Wenn wir nun annehmen, dass die Ballade eine Art Ei ist, bei welchem wir noch nicht wissen, was aus ihm schlüpfen wird, ist der Dichter gewissermaßen der Brütende, der, um es mit Goethes Worten zu sagen, „ein Phänomen auf Goldflügeln in die Lüfte“ steigen lassen kann.

Epik, Lyrik und Dramatik

Wir haben nun erfahren, dass Goethe der Ballade eine besondere Rolle zuspricht, da sie die drei Gattungen miteinander vereint. Gemeint ist damit, dass sie lyrische, epische und dramatische Elemente verwendet.

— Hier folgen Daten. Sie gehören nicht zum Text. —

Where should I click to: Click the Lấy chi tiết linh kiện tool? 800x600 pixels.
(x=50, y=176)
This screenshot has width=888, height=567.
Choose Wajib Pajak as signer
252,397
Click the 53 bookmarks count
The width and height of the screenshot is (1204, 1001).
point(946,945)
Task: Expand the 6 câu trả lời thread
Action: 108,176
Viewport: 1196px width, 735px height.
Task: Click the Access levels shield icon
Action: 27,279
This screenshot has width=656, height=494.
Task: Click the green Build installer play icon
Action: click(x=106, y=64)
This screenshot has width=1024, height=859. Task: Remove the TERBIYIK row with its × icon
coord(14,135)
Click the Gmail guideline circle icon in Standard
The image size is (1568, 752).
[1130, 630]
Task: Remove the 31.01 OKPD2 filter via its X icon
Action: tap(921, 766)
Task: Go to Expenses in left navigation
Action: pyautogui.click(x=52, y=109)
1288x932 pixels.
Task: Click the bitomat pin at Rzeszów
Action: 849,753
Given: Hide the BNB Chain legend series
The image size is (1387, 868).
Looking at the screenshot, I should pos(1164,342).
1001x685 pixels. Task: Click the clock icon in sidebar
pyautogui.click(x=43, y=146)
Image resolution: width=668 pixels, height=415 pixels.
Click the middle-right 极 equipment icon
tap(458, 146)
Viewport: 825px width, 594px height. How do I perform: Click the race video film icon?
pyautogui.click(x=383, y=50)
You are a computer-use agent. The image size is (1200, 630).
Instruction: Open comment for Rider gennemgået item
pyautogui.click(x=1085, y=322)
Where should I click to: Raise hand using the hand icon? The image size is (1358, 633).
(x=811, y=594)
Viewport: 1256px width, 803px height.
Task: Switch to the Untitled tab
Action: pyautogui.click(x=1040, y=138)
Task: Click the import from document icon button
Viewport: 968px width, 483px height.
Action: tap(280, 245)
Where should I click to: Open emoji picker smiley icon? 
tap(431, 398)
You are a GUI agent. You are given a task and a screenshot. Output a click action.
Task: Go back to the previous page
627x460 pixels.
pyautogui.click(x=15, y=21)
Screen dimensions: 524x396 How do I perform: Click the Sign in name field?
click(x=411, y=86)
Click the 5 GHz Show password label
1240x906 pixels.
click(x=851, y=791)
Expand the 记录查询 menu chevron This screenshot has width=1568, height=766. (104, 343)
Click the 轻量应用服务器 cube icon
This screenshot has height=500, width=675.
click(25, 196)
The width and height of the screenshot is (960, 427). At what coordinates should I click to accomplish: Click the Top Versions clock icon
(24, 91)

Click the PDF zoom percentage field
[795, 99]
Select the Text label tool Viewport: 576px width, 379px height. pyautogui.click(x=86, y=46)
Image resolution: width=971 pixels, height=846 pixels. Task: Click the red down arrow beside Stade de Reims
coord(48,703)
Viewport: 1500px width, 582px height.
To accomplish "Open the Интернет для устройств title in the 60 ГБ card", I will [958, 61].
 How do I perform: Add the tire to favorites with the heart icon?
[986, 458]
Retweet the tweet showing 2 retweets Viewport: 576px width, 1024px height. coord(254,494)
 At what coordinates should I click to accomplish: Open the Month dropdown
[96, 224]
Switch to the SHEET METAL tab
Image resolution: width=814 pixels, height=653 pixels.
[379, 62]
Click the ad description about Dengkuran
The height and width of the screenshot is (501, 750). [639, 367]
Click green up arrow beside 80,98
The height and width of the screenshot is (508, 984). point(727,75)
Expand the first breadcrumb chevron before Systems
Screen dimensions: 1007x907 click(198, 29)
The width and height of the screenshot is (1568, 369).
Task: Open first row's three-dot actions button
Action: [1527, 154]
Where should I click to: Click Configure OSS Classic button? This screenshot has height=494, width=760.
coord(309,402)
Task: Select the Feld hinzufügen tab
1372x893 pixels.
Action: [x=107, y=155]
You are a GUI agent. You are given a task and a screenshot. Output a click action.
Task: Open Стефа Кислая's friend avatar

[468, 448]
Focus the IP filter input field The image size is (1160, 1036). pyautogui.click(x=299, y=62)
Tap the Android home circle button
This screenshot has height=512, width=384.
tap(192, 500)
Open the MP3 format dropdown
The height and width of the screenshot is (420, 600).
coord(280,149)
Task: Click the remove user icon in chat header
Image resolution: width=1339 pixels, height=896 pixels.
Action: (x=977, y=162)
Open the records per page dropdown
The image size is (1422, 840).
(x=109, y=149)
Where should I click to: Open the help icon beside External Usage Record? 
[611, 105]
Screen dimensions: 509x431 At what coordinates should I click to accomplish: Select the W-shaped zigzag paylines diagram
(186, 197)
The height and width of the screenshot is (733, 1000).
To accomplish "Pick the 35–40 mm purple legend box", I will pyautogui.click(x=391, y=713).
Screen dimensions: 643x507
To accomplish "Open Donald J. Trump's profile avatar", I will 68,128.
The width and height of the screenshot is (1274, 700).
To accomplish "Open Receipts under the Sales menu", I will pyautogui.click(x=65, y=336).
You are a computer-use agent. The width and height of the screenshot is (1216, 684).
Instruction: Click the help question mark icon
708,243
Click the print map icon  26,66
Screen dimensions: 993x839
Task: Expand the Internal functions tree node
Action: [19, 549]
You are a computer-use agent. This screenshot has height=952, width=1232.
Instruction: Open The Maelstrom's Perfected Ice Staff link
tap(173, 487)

  • Die Ballade ist lyrisch, weil sie in Strophen, Versen und Reimen verfasst ist und häufig rhythmisch einem Versmaß folgt. Außerdem können sich in ihr natürlich allerhand lyrische Stilmittel verbergen.
  • Die Ballade ist episch, weil sie eine spannende Geschichte erzählt. Die Spannung steigt im Laufe der Handlung und wird am Ende aufgelöst.
  • Und dramatisch ist die Ballade, weil es oft einen Helden gibt sowie Dialoge im Text, die die Handlung vorantreiben.

Balladen und Goethe

Dass Goethe der Gattung eines besondere Rolle zusprach, lässt sich deutlich an seinem Lebenswerk erkennen. So brütete der Dichter allerhand Ur-Eier aus und widmete, gemeinsam mit Schiller, ein ganzes Jahr der Balladendichtung, um das Wesentliche aus der Gattung herauszuarbeiten. In diesem Jahr, dem sogenannten Balladenjahr (1797), entstanden zahlreiche der bekanntesten deutschsprachigen Balladen.

Zu nennen sind an dieser Stelle vor allem Der Zauberlehrling, Erlkönig sowie Der Fischer, aber auch die frühen Werke, die eher balladeske Züge aufwiesen, wie etwa Das Veilchen oder Der König in Thule.